We toured around twenty rooms of the palace and there are thousands more. It was built after a fire on Christmas Even in 1734 destroyed the former Alcázar (they threw Las Meninas out of a window to save it).
There is so much freaking splendor, it feels both aggressive and oppressive – behold the power and might of Reino de España – it’s clearly more suited to be a national heritage museum than any place you’d want to raise a family.
If you are like me, you wonder – who cleans this stuff? I mean, they’d have to have high-level security clearance to start, and arcane cleaning skills to cope with silk wallpaper and walls decorated with 200-year-old porcelain bas-reliefs, not to mention miles of Spanish marble floors, gilded carved wood frames, French crystal chandeliers by the score with a thousand lights a pop (currently halogen). No mop and go. King Charles IV was another clock aficionado, like our friend the Marquis de Cerralbo. Clocks were the latest in technology and science, the iPhone of their age, said the guide. Dozens of these clocks are in the palace, all in working order. Who winds them? For that matter, who dusts the collection of Stradivarius? It’s got to be a highly paid, niche career.
The guide explained that the King and Queen never sit on the thrones, they stand on the steps because the monarchy no longer rules the people. Interesting but I’d bet cash money King Felipe sat on that throne at least once when he was a boy.
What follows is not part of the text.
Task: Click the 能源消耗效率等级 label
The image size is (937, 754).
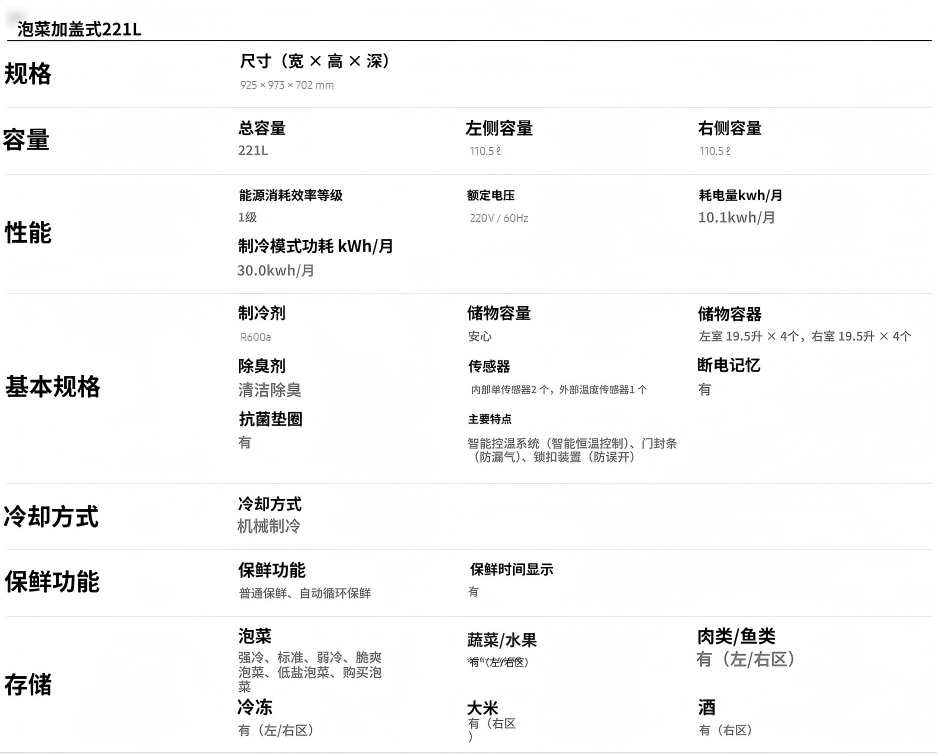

A family portrait, recently unveiled and decades in the painting, has an interestingly retro /modern feel – the lightness of the background, the brushwork varying from loose to precise, the dated clothes (oh why, Queen Sophia? Why shoulder pads and big florals?) the visible grid. It’s no Las Meninas, but it’s interesting.
The current monarch is impossibly handsome, not often the case for the prior job holders. I wonder if he ever takes his daughter to the office on Bring Your Kid to Work day, or when Mom has to open a fête. Queen Letizia is a beauty, if frighteningly thin. I wish her future highness all the best. Go ladies!
Dropped some ducats in the gift shop. As souvenirs go, they were classy. Afterwards strolled through the garden to a restaurant our guide recommended, Taverna Botin. The smells of the grilled lamb and roast beef wafted out onto the street – alluring. Ordered the menu del dia – soup, stew, wine and apple fritter. I did the reverse of Christ at Cana, replaced wine with water, but otherwise ate what came. I had forgotten what nutrition tasted like. The soup (broth, thin noodles, chickpea) was delicious, and the stew, to my surprise, tasted like really, really good Brunswick stew.
The last thing I expected was a southern Georgia flavor. I could feel my body cheering for protein after two weeks of mostly pastry, jambon, and café con leche. I was so stuffed I couldn’t finish the fritter.I was seated in the foreign tourists’ room – all Austrian, Asian and Americans – but the food was tasty and satisfying so it mattered not. Read Grace Burrowes’ latest, The Duke’s Disaster (also tasty and satisfying) on my iPad, leisurely ate my meal, and afterwards embraced my first siesta.